Saturday, June 15, 2013

What You Deserve

I was about to publish this post when I learned that Kay, a dear family friend, was hit by a car the night before and killed. She ended up being my biggest supporter in my blogging efforts, leaving helpful comments and telling me that what I was doing, this side-project that I usually think of as silly, was worth someone's time. I came to value her insight immensely in the process of going through my divorce. She will be dearly missed, and it breaks my heart to think of what her family is enduring. There is nothing anyone can say that really helps during the grieving process, especially when it is in the wake of something so unthinkable. There are no words of comfort when the loss is this immense. Still, this latest post is one that I think would amuse her. Kay, wherever you are, I hope you can still read this, and I am going to knit something really awesome in your memory. 

I sent my best friend a message about how worried I am about entering some kind of second adolescence. I'm starting to get boy-crazy again, which would maybe be cute if I was 12, but it's not such a good color on a 30-year-old. It's hard to not get swept away by how intense everything is when you are through the most painful part of a breakup, and past the usual rebounding that leads you to make questionable decisions, when your brain is just running a constant scroll of "sexsexsexsexsex" and suddenly, every other guy you meet looks like the hottest motherfucker you have ever seen. It's rough trying to just be a normal person when your hormones take control of your actions and you realize you're just an animal, and a really gross, awkward one at that. I told about how trouble I was having just trying to talk to a guy I met the other night because he is so good-looking and I am like a newly-molted cicada right now, emerging with wet wings and no idea how to do anything other than swarm. She replies by saying that she thinks the guy in question is single, and immediately I kind of deflate. Great, I think, he's single. It doesn't make a difference, because he is too attractive for me.
All of what little swagger I had has gone out of me during the past few weeks and I feel like I am already starting to decay, melodramatic as that sounds. In creating the Greek yogurt of my single self, I feel like I have already consumed the good part and now all I am left with is acid whey. What it keeps coming down to is what I think I deserve, or rather, what I don't deserve. I see this ridiculously attractive man and think dangerously hopeful thoughts until I realize that he is up here, and I am down here. I am always waiting for someone to point out that I'm not pretty enough, and not only that but that I'm not cool enough or smart enough or any other thing enough. I look at myself and just think, "Don't even try. You deserve nothing."

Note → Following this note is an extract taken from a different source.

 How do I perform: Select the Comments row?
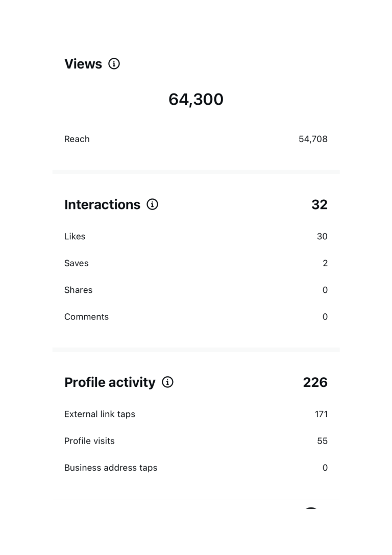[x=196, y=317]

I don't know what I deserve. I keep wondering how in the world anyone could ever even like me. Despite what a lot of people say to my face, and I try to tell myself, about my ex and how much "better" I can do, I'm hung up on how disproportionate our levels of attractiveness were. He was too good-looking for me, and he knew it because I told him. I never got over that. I can lie to myself and think that he was my floor, but really, he was my ceiling, and I think everyone else knows it, too. For how much I bitch about his remarks about this same topic when we were together, at least he didn't lie to me. He told me that I was pretty, but not as pretty as other girls, and maybe that should just be enough. I know I flip-flop on this subject a lot, but there is such a fine line between having confidence and being blind, just as there is a fine line between being realistic and having body dysmorphia. It is hard to accurately assess yourself.

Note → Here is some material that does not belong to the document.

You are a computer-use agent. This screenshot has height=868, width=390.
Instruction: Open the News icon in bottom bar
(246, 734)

Maybe in that whole time with my ex, I was getting what I deserved, because he told me the truth. When I got fat, he told me I got fat. When I didn't look good in something, he told me I didn't look good in it. On the other hand, once I lost the weight after we split up, he noticed, and he told me, and if I looked really awesome in something, he noticed that, too. It wasn't all just harsh truths with him. He was a lot of things, but he was not a liar. Say what you will about how you should treat someone you love, but at least he prepared me to just be realistic about myself. I know I'm not going to spark the interest of the ridiculously handsome man, that the best I can ask is that I get to make small talk with him for a few minutes and just know he exists.